Sprawę karną przeciwko Pinochetowi wszczął w zeszłym tygodniu sędzia krajowy Juan Guzman. Generał, na którym ciąży odpowiedzialność za śmierć kilku tysięcy zamordowanych opozycjonistów, w tej konkretnej sprawie ma odpowiadać za Operację Condor. Operacja Condor polegała na fizycznym eliminowaniu lewicowych działaczy. Współdziałały w niej z Pinochetem w latach 70. i 80. ubiegłego wieku reżimy wojskowe Brazylii, Argentyny, Pargwaju i Boliwii.
W poniedziałek Sąd Apelacyjny w Santiago zawiesił wykonanie decyzji sędziego Guzmana w sprawie wszczęcia procesu i zastosowania wobec Pinocheta aresztu domowego.
Obrońcy byłego dyktatora odwołali się również do Sądu Najwyższego, który ma orzec, czy 89-letni Pinochet jest w stanie odpowiadać za swe czyny. Adwokaci Pinocheta powołują się na poprzednie decyzje wyższych instancji sądowych, które uznały ekspertyzy lekarzy, mówiące m.in. o "umiarkowanej demencji" oskarżonego, będącej rezultatem kilku wylewów do mózgu.
Obszerny wywiad, którego Pinochet udzielił ostatnio jednemu z pism amerykańskich i w którym wykazał się znaczną sprawnością intelektualną, skłonił sędziego Guzmana do zakwestionowania demencji oskarżonego.
Obecnie adwokaci Pinocheta powołują się na gwałtowne pogorszenie się jego stanu zdrowia: spędził pięć dni w szpitalu, gdzie lekarze stwierdzili, że miał udar mózgu, po czym zwolnili go w środę do domu "na dalszą rekonwalescencję".

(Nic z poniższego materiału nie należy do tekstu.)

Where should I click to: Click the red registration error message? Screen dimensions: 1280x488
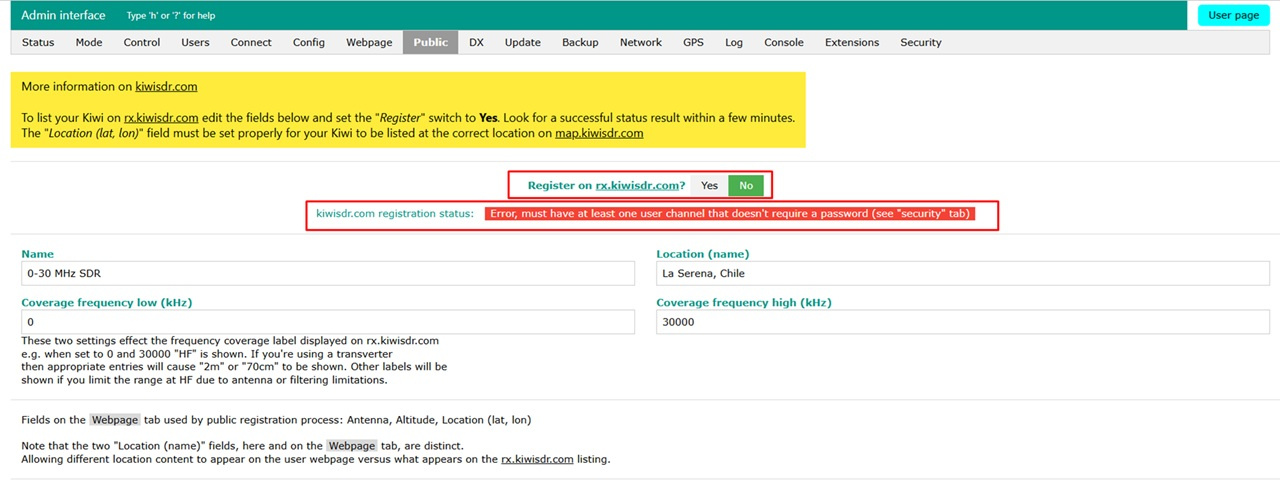point(730,214)
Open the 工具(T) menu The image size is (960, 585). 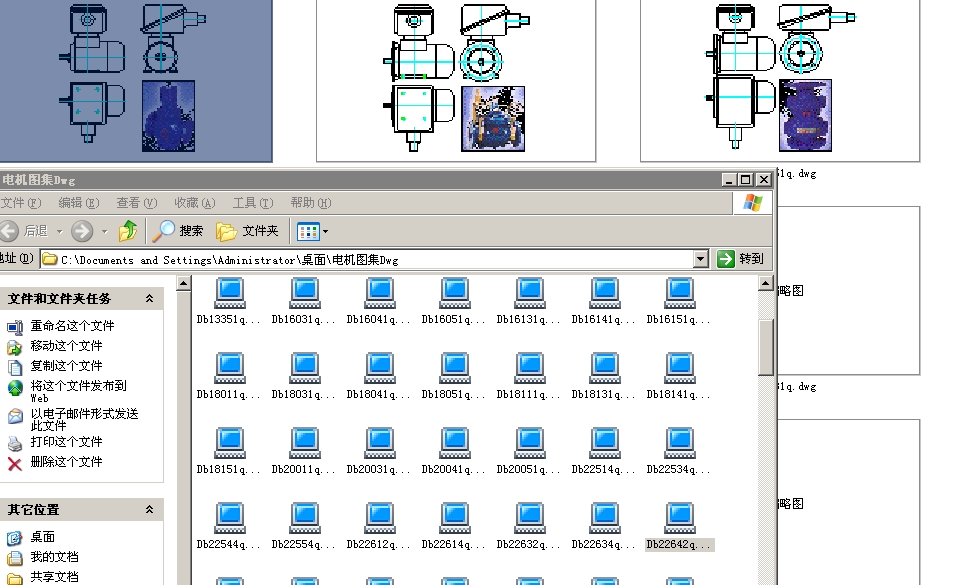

W szpitalu - jak poinformowali krewni byłego dyktatora - Pinochet otrzymał sakrament chorych, jakiego udziela się osobom umierającym, a jego córka Lucia oświadczyła dziennikarzom, iż "obawia się najgorszego".

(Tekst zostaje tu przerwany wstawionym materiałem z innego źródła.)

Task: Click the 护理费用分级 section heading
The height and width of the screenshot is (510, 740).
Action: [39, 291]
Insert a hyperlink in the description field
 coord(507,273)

Sprawa związana z Operacją Condor jest jedną z wielu wytoczonych Pinochetowi i "przebijających się przez chilijski system sądowy", jak określiła to agencja Reutera. Prawie wszystkie mają związek ze zbrodniami jego reżimu. Jedna dotyczy pochodzenia milionów dolarów, które znalazły się na koncie Pinocheta w USA w czasie gdy był u władzy.